Max Lagace stopped 18 shots for the P-Bruins but saw his record fall to 13-4-2. Shesterkin is now 12-4-3.

It was the second straight shutout loss for Providence, which was defeated, 1-0, by the Wilkes-Barre/Scranton Penguins on Friday night.

“It was certainly a frustrating night for us,” P-Bruins coach Jay Leach said. “The first period, we weren’t where we wanted to be. Second and third periods, we really started to push but we just couldn’t get it past their goaltender. They obviously had a couple of timely goals themselves and that’s what led to the defeat.”

The Wolf Pack added a pair of goals in the third period to ice the outcome.
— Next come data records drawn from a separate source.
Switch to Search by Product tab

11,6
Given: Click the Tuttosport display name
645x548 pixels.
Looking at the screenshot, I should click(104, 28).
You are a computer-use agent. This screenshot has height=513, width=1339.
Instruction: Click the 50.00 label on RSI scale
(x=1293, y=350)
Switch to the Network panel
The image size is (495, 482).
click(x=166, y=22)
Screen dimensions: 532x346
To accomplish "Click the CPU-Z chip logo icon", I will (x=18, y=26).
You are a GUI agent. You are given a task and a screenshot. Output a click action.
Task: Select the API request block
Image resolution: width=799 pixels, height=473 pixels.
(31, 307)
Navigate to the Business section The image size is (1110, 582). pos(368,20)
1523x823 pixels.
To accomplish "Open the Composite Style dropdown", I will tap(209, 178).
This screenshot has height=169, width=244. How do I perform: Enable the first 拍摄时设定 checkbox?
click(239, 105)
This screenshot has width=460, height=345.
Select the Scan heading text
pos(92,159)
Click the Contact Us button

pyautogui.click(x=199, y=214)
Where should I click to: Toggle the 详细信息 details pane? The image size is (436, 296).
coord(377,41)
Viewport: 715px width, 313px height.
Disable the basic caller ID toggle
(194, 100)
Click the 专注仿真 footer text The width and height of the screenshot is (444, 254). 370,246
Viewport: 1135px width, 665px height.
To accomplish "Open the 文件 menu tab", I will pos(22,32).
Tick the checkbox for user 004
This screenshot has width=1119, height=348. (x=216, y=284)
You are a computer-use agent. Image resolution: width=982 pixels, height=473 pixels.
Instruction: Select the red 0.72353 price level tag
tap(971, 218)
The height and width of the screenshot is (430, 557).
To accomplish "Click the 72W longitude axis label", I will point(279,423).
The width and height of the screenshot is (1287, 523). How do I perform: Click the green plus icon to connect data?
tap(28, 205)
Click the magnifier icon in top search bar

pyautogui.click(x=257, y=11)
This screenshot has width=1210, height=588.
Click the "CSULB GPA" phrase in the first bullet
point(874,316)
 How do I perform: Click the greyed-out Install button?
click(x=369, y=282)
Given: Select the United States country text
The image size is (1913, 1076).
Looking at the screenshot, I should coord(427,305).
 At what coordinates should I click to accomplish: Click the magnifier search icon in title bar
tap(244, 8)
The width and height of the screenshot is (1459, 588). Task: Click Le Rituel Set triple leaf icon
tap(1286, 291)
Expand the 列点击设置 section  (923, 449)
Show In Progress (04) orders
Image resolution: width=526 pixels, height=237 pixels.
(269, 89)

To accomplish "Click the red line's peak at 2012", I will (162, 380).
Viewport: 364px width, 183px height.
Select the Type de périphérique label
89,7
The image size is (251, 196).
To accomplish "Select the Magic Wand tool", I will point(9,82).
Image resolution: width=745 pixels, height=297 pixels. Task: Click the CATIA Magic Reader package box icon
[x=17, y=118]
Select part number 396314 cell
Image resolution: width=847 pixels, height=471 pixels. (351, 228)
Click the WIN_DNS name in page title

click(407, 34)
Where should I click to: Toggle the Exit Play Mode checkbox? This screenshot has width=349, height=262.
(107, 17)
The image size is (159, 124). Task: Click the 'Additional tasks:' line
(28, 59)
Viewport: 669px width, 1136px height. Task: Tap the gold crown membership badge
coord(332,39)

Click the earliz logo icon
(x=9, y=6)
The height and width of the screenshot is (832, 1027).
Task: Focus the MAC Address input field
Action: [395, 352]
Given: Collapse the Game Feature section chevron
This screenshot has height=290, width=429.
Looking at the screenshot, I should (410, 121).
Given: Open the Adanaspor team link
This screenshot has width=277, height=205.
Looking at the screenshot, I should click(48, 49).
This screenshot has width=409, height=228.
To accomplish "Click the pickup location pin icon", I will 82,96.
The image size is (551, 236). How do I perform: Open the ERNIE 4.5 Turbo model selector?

Vitali Kravtsov got his first of the season early in the period and Matt Beleskey, the former Bruin and P-Bruin, got an empty-netter with 2:49 left.

The only good news to come out of the game was the return of Zach Senyshyn. The forward had suffered a lower-body injury while he was playing for Boston. He recorded a team-high five shots on goal on Saturday night.

“I felt great to be back,” he said. “I definitely miss playing with these guys. Obviously not the way we wanted to end it going into Christmas, but I love our team and think we have a really good second half coming up. ”

The P-Bruins are now off until Friday, when they will travel to Springfield to take on the Thunderbirds at 7 p.m.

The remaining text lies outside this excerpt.